Pamukkale Üniversitesi’nde “100. Yılında Birinci Dünya Savaşı ve Mustafa Kemal Atatürk” konulu panel düzenlendi. 

Atatürk İlkeleri ve İnkılap Tarihi Araştırma ve Uygulama Merkezi ile Denizli Sosyal Bilimler Meslek Yüksekokulu tarafından düzenlenen panele Rektör Yardımcısı Prof. Dr. Selahittin Özçelik, dekanlar, yüksekokul müdürleri, öğretim elemanları ve öğrenciler katıldı.
PAÜ Kongre ve Kültür Merkezi’nde düzenlenen panel, Saygı Duruşu ve İstiklal Marşı’nın okunmasıyla başladı. Prof. Dr. Ayfer Özçelik’in oturum başkanlığı yaptığı panelde ilk sözü “Birinci Dünya Savaşı’na Giden Yol” sunumuyla Doç. Dr. Tahir Kodal aldı. Kodal, 1. Dünya Savaşı’nın askeri ve siyasi nedenleri, Avrupa’da Alman-Fransız, Balkanlarda Rusya-Avusturya rekabeti, ekonomik yayılma ve sömürgecilik, dini ve kültürel yayılma, milliyetçilik, hanedan çekişmeleri, Osmanlı Devleti’ni yıkma ve topraklarını paylaşma isteği başlıklarında sunumunu gerçekleştirdi. 

ULUSUN KADERİNİ TAYİN ETTİ
Doç. Dr.

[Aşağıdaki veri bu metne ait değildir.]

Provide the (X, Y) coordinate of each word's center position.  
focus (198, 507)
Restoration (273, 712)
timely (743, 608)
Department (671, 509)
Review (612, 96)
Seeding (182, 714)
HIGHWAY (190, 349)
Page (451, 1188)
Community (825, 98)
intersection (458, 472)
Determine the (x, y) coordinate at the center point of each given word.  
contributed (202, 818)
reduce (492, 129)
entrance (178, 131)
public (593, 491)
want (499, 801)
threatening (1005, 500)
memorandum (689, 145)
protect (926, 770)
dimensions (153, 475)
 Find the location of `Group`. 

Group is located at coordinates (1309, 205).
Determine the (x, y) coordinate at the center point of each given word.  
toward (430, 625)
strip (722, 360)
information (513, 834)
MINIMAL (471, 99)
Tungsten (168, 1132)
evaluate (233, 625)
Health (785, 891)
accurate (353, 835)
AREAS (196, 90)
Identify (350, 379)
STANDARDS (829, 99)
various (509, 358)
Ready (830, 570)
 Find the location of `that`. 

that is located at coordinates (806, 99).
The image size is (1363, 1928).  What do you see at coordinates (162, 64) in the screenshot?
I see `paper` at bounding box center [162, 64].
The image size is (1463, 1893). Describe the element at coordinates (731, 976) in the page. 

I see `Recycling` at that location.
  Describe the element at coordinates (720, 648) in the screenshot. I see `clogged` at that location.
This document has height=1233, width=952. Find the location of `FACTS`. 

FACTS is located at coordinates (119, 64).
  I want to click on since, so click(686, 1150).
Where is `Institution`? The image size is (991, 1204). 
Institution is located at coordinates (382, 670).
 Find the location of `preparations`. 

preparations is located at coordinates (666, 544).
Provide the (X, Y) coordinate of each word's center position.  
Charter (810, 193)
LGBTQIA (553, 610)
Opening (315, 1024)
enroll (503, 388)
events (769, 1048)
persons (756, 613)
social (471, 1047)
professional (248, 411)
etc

Mithat Aydın ise “Birinci Dünya Savaşı’nda Mustafa Kemal Atatürk” konusunda sunum yaptı. Aydın, “Mustafa Kemal Paşa ateşkesin imzalanmasından sonra Anadolu vatanının savunulmasını planlamaya başlamıştı. Kuşkusuz Mondros Ateşkesi bir son idi; ancak bu son, yeni bir başlangıca açılan kapıydı aynı zamanda. Türk İstiklâl Savaşı.Mustafa Kemal Paşa Çanakkale’de olduğu gibi Filistin ve Suriye’de de ulusunun kaderini tayin eden bir şahsiyet olarak sivrilmiş ve milli direnişi devam ettirecek imkân ve moral değerlerinin Türk İstiklal Savaşı’na aktarılmasında tarihi bir rol oynamıştır. Mustafa Kemal’i Atatürk yapan da bu özelliği olmuştur” dedi. 

OSMANLI’DA SORUN VARDI
“Birinci Dünya Savaşı’nda Türkiye” konulu sunumuyla Yrd. Doç. Dr. Umut Karabulut ise, “Emperyalist devletlerin Osmanlı’yı içine alacak şekilde 1. Dünya Savaşı’nı başlatmaları bir yana, Osmanlı Devleti’nin kendi içinden kaynaklanan problemleride vardı. Bu problemlerden en önemli iki tanesi yönetim ve azınlıkların durumuydu. Balkan Savaşlarından sonra Osmanlı Devleti’ndeki gayrimüslim unsurlar toprakların dışında kalmış olmasına rağmen hali hazırda Osmanlı Devleti bünyesinde başta Ermeni ve Rumlar olmak üzere çok sayıda azınlık Osmanlı tebasına bağlı farklı ırklarda unsurlar olarak varlıklarını sürdürmekteydiler” dedi. 
Panel sonunda oturum başkanı ve panelistlere plaket ve çiçek takdim edildi.